DOCUMENT
⟨

Col 3:Colossians 3:8-11 8 But now you must rid yourselves of all such things as these: anger, rage, malice, slander, and filthy language from your lips. 9 Do not lie to each other, since you have taken off your old self with its practices 10 and have put on the new self, which is being renewed in knowledge in the image of its Creator. 11 Here there is no Greek or Jew, circumcised or uncircumcised, barbarian, Scythian, slave or free, but Christ is all, and is in all.

804 posted on 07/25/2007 12:41:36 PM PDT by xzins (Retired Army Chaplain And Proud of It! Those who support the troops will pray for them to WIN!)
[ Post Reply | Private Reply | To 784 | View Replies]

To: OLD REGGIE

ping to #804


805 posted on 07/25/2007 12:48:13 PM PDT by xzins (Retired Army Chaplain And Proud of It! Those who support the troops will pray for them to WIN!)
[ Post Reply | Private Reply | To 800 | View Replies]

To: Alamo-Girl; Iscool; adiaireton8; xzins; Dr. Eckleburg; P-Marlowe; fr maximilian mary

You seem to continue to mix Jesus and the Spirit, but be it as it may you have not answered if you’d believe me if I tell you that the Spirit tells me that Protestants & al. are being misled by the devil...do you?


806 posted on 07/25/2007 12:48:36 PM PDT by kosta50 (Eastern Orthodoxy is pure Christianity)
[ Post Reply | Private Reply | To 802 | View Replies]

To: xzins
Oh what a beautiful sermon-post! Thank you so very much, dear brother in Christ!

Praise God!!!

807 posted on 07/25/2007 12:50:42 PM PDT by Alamo-Girl
[ Post Reply | Private Reply | To 804 | View Replies]

To: kosta50; xzins; k2fourever; kawaii
Acts 13:1-3 tells us that +Paul was ordained like all others after Christ left, by laying of the hands.

PS credit for this should go to k2fourever, who's having problems posting.

Not so.

Acts 9:
[17] So Anani'as departed and entered the house. And laying his hands on him he said, "Brother Saul, the Lord Jesus who appeared to you on the road by which you came, has sent me that you may regain your sight and be filled with the Holy Spirit."

Please read Acts 13 again. This was not an Ordination much less, an Ordination by Apostles.

808 posted on 07/25/2007 12:57:02 PM PDT by OLD REGGIE (I am most likely a Biblical Unitarian? Let me be perfectly clear. I know nothing.)
[ Post Reply | Private Reply | To 215 | View Replies]

To: Alamo-Girl

Glory to God and to the Comforter!


809 posted on 07/25/2007 12:57:41 PM PDT by xzins (Retired Army Chaplain And Proud of It! Those who support the troops will pray for them to WIN!)

⟩

GIVEN MATERIAL
⟨

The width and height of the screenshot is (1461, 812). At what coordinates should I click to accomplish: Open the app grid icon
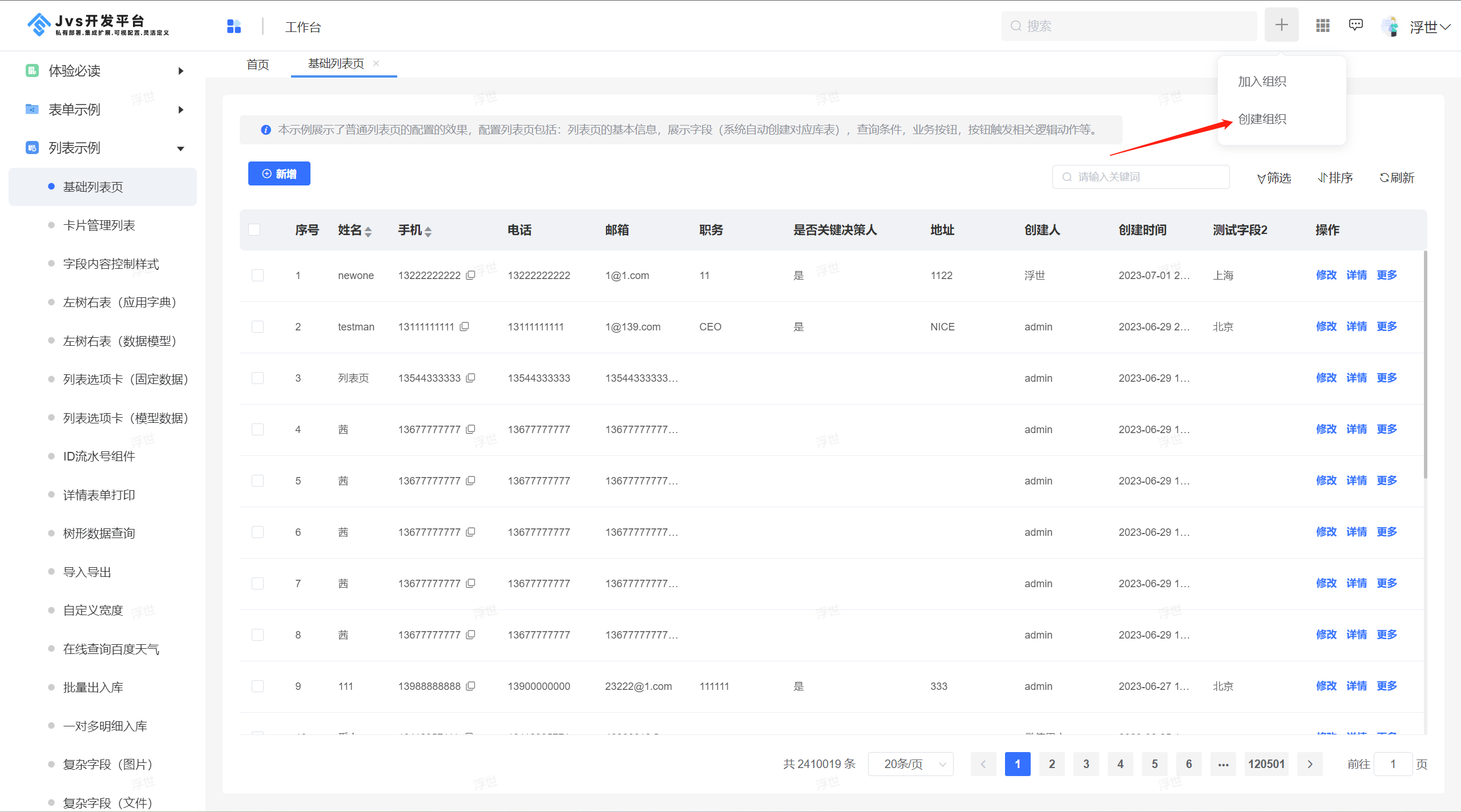(1322, 26)
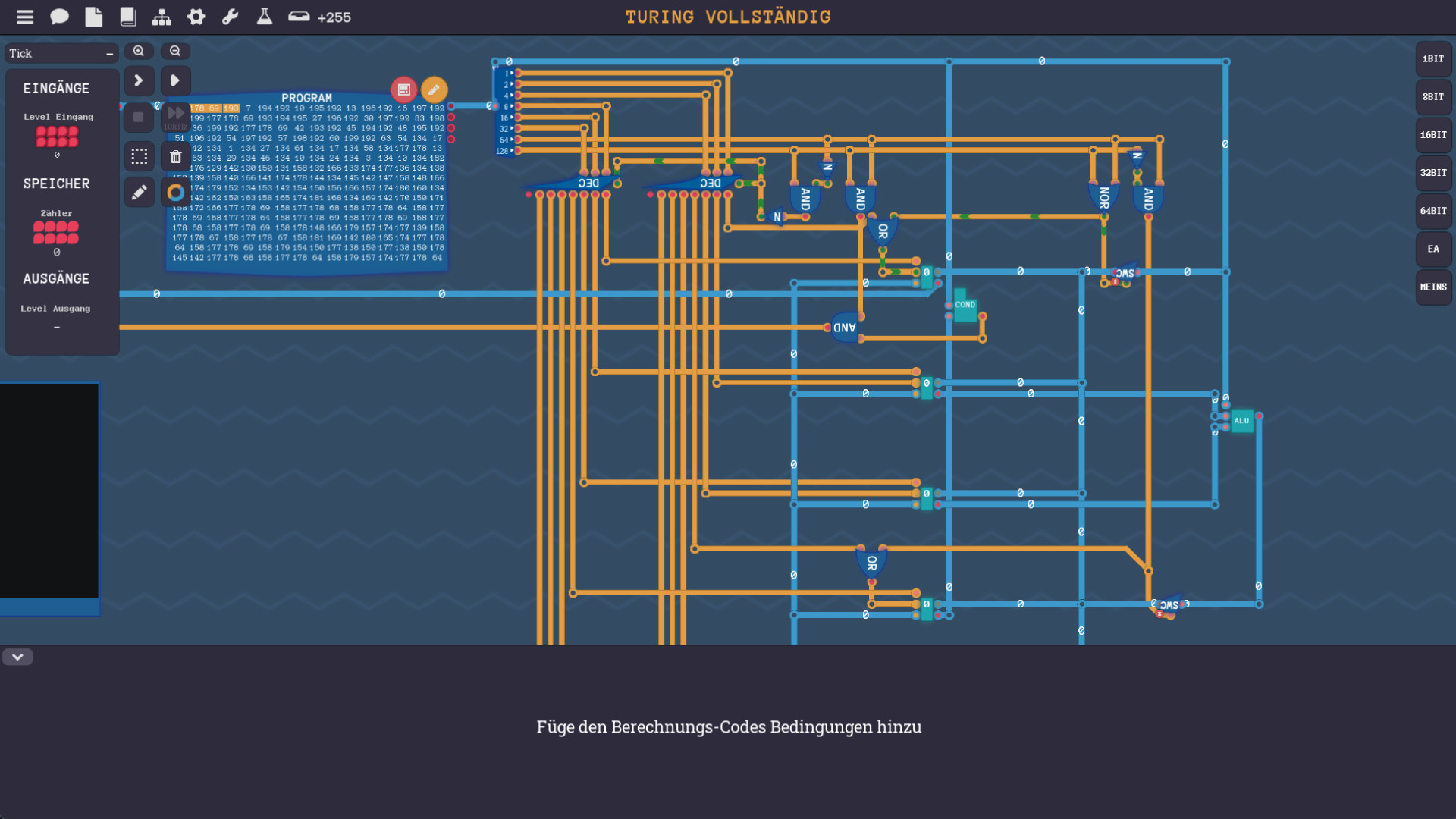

⟩

EXERCISE REQUIREMENTS
[a] In the forum thread above, list every item that Colossians 3:8 says must be gotten rid of.
[b] Answer these questions about the forum thread above:
(i) At what time was post 806 posted?
(ii) In the quoted Acts 9:17, who departed and entered the house?
(iii) Which post number does post 808 reply to?

PROBLEM SOLUTIONS
[a] anger, rage, malice, slander, filthy language from your lips

[b]
(i) 12:48:36 PM PDT
(ii) Anani'as
(iii) 215